Convert the lines below into a JSON list of strings, with one string per line and blank lines omitted.

> RECORD SET:
— Start —

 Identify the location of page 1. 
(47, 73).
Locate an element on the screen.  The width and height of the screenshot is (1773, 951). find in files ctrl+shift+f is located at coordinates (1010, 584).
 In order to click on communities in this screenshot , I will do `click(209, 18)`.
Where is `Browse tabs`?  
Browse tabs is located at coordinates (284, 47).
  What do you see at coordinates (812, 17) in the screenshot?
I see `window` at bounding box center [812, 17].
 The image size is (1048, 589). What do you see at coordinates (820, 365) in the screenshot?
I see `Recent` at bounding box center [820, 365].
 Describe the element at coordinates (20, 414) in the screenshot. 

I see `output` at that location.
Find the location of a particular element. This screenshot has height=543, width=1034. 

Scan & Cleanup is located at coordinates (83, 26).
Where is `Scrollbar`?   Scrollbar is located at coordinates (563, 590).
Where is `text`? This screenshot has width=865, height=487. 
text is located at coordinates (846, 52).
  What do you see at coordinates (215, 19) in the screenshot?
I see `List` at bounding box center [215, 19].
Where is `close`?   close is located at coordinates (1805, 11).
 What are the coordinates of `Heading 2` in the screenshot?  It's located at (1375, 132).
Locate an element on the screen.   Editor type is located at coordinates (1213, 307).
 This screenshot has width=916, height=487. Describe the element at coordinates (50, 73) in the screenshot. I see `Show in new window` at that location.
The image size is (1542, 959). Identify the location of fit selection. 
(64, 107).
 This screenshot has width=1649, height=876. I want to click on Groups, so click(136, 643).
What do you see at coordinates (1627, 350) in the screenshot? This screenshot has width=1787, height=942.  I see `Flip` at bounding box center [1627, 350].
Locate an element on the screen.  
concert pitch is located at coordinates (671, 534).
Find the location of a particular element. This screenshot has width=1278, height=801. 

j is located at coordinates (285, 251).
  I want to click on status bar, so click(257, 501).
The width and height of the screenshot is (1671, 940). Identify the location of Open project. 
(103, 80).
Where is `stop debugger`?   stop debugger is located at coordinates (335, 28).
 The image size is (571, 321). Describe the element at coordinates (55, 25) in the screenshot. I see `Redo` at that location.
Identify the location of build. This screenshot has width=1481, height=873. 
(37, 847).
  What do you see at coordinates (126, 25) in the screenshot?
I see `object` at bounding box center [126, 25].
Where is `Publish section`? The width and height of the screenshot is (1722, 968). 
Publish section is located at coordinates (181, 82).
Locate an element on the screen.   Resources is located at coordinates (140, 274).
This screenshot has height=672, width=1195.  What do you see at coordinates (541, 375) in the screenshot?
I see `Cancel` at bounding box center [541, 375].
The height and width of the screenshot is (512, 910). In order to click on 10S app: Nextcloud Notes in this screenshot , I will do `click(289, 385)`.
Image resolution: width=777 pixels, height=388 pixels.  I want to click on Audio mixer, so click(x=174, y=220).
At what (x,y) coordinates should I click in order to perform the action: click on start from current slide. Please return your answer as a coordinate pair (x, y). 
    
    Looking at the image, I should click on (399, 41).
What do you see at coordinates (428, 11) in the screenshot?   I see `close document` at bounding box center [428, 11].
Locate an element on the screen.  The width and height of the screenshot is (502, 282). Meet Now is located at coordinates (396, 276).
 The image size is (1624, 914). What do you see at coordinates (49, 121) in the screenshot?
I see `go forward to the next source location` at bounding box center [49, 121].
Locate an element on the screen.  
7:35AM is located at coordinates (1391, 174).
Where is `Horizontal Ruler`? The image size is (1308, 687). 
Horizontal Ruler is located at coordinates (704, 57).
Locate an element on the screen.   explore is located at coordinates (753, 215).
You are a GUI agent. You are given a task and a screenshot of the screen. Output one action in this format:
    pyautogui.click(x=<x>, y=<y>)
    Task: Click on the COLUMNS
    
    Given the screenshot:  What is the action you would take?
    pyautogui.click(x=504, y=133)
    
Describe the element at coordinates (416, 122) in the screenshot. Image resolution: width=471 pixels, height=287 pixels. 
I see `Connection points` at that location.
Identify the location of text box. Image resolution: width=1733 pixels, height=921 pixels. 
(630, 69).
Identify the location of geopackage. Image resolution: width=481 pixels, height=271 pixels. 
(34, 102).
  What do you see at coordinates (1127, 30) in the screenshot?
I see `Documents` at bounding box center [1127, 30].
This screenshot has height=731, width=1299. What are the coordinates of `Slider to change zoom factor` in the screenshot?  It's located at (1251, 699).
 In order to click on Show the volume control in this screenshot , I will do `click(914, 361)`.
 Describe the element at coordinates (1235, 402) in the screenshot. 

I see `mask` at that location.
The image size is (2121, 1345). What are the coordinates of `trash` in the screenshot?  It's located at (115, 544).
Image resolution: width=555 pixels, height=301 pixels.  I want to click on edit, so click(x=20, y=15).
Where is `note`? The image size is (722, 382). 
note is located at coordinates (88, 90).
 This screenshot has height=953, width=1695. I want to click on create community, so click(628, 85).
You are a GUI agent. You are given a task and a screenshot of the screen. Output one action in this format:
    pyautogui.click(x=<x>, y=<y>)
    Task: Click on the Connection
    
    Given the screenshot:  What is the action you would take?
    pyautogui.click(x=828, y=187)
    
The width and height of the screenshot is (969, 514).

— End —

> WRITTEN ANSWER:
[
  " Identify the location of page 1. ",
  "(47, 73).",
  "Locate an element on the screen.  The width and height of the screenshot is (1773, 951). find in files ctrl+shift+f is located at coordinates (1010, 584).",
  " In order to click on communities in this screenshot , I will do `click(209, 18)`.",
  "Where is `Browse tabs`?  ",
  "Browse tabs is located at coordinates (284, 47).",
  "  What do you see at coordinates (812, 17) in the screenshot?",
  "I see `window` at bounding box center [812, 17].",
  " The image size is (1048, 589). What do you see at coordinates (820, 365) in the screenshot?",
  "I see `Recent` at bounding box center [820, 365].",
  " Describe the element at coordinates (20, 414) in the screenshot. ",
  "I see `output` at that location.",
  "Find the location of a particular element. This screenshot has height=543, width=1034. ",
  "Scan & Cleanup is located at coordinates (83, 26).",
  "Where is `Scrollbar`?   Scrollbar is located at coordinates (563, 590).",
  "Where is `text`? This screenshot has width=865, height=487. ",
  "text is located at coordinates (846, 52).",
  "  What do you see at coordinates (215, 19) in the screenshot?",
  "I see `List` at bounding box center [215, 19].",
  "Where is `close`?   close is located at coordinates (1805, 11).",
  " What are the coordinates of `Heading 2` in the screenshot?  It's located at (1375, 132).",
  "Locate an element on the screen.   Editor type is located at coordinates (1213, 307).",
  " This screenshot has width=916, height=487. Describe the element at coordinates (50, 73) in the screenshot. I see `Show in new window` at that location.",
  "The image size is (1542, 959). Identify the location of fit selection. ",
  "(64, 107).",
  " This screenshot has width=1649, height=876. I want to click on Groups, so click(136, 643).",
  "What do you see at coordinates (1627, 350) in the screenshot? This screenshot has width=1787, height=942.  I see `Flip` at bounding box center [1627, 350].",
  "Locate an element on the screen.  ",
  "concert pitch is located at coordinates (671, 534).",
  "Find the location of a particular element. This screenshot has width=1278, height=801. ",
  "j is located at coordinates (285, 251).",
  "  I want to click on status bar, so click(257, 501).",
  "The width and height of the screenshot is (1671, 940). Identify the location of Open project. ",
  "(103, 80).",
  "Where is `stop debugger`?   stop debugger is located at coordinates (335, 28).",
  " The image size is (571, 321). Describe the element at coordinates (55, 25) in the screenshot. I see `Redo` at that location.",
  "Identify the location of build. This screenshot has width=1481, height=873. ",
  "(37, 847).",
  "  What do you see at coordinates (126, 25) in the screenshot?",
  "I see `object` at bounding box center [126, 25].",
  "Where is `Publish section`? The width and height of the screenshot is (1722, 968). ",
  "Publish section is located at coordinates (181, 82).",
  "Locate an element on the screen.   Resources is located at coordinates (140, 274).",
  "This screenshot has height=672, width=1195.  What do you see at coordinates (541, 375) in the screenshot?",
  "I see `Cancel` at bounding box center [541, 375].",
  "The height and width of the screenshot is (512, 910). In order to click on 10S app: Nextcloud Notes in this screenshot , I will do `click(289, 385)`.",
  "Image resolution: width=777 pixels, height=388 pixels.  I want to click on Audio mixer, so click(x=174, y=220).",
  "At what (x,y) coordinates should I click in order to perform the action: click on start from current slide. Please return your answer as a coordinate pair (x, y). ",
  "    Looking at the image, I should click on (399, 41).",
  "What do you see at coordinates (428, 11) in the screenshot?   I see `close document` at bounding box center [428, 11].",
  "Locate an element on the screen.  The width and height of the screenshot is (502, 282). Meet Now is located at coordinates (396, 276).",
  " The image size is (1624, 914). What do you see at coordinates (49, 121) in the screenshot?",
  "I see `go forward to the next source location` at bounding box center [49, 121].",
  "Locate an element on the screen.  ",
  "7:35AM is located at coordinates (1391, 174).",
  "Where is `Horizontal Ruler`? The image size is (1308, 687). ",
  "Horizontal Ruler is located at coordinates (704, 57).",
  "Locate an element on the screen.   explore is located at coordinates (753, 215).",
  "You are a GUI agent. You are given a task and a screenshot of the screen. Output one action in this format:",
  "    pyautogui.click(x=<x>, y=<y>)",
  "    Task: Click on the COLUMNS",
  "    Given the screenshot:  What is the action you would take?",
  "    pyautogui.click(x=504, y=133)",
  "Describe the element at coordinates (416, 122) in the screenshot. Image resolution: width=471 pixels, height=287 pixels. ",
  "I see `Connection points` at that location.",
  "Identify the location of text box. Image resolution: width=1733 pixels, height=921 pixels. ",
  "(630, 69).",
  "Identify the location of geopackage. Image resolution: width=481 pixels, height=271 pixels. ",
  "(34, 102).",
  "  What do you see at coordinates (1127, 30) in the screenshot?",
  "I see `Documents` at bounding box center [1127, 30].",
  "This screenshot has height=731, width=1299. What are the coordinates of `Slider to change zoom factor` in the screenshot?  It's located at (1251, 699).",
  " In order to click on Show the volume control in this screenshot , I will do `click(914, 361)`.",
  " Describe the element at coordinates (1235, 402) in the screenshot. ",
  "I see `mask` at that location.",
  "The image size is (2121, 1345). What are the coordinates of `trash` in the screenshot?  It's located at (115, 544).",
  "Image resolution: width=555 pixels, height=301 pixels.  I want to click on edit, so click(x=20, y=15).",
  "Where is `note`? The image size is (722, 382). ",
  "note is located at coordinates (88, 90).",
  " This screenshot has height=953, width=1695. I want to click on create community, so click(628, 85).",
  "You are a GUI agent. You are given a task and a screenshot of the screen. Output one action in this format:",
  "    pyautogui.click(x=<x>, y=<y>)",
  "    Task: Click on the Connection",
  "    Given the screenshot:  What is the action you would take?",
  "    pyautogui.click(x=828, y=187)",
  "The width and height of the screenshot is (969, 514)."
]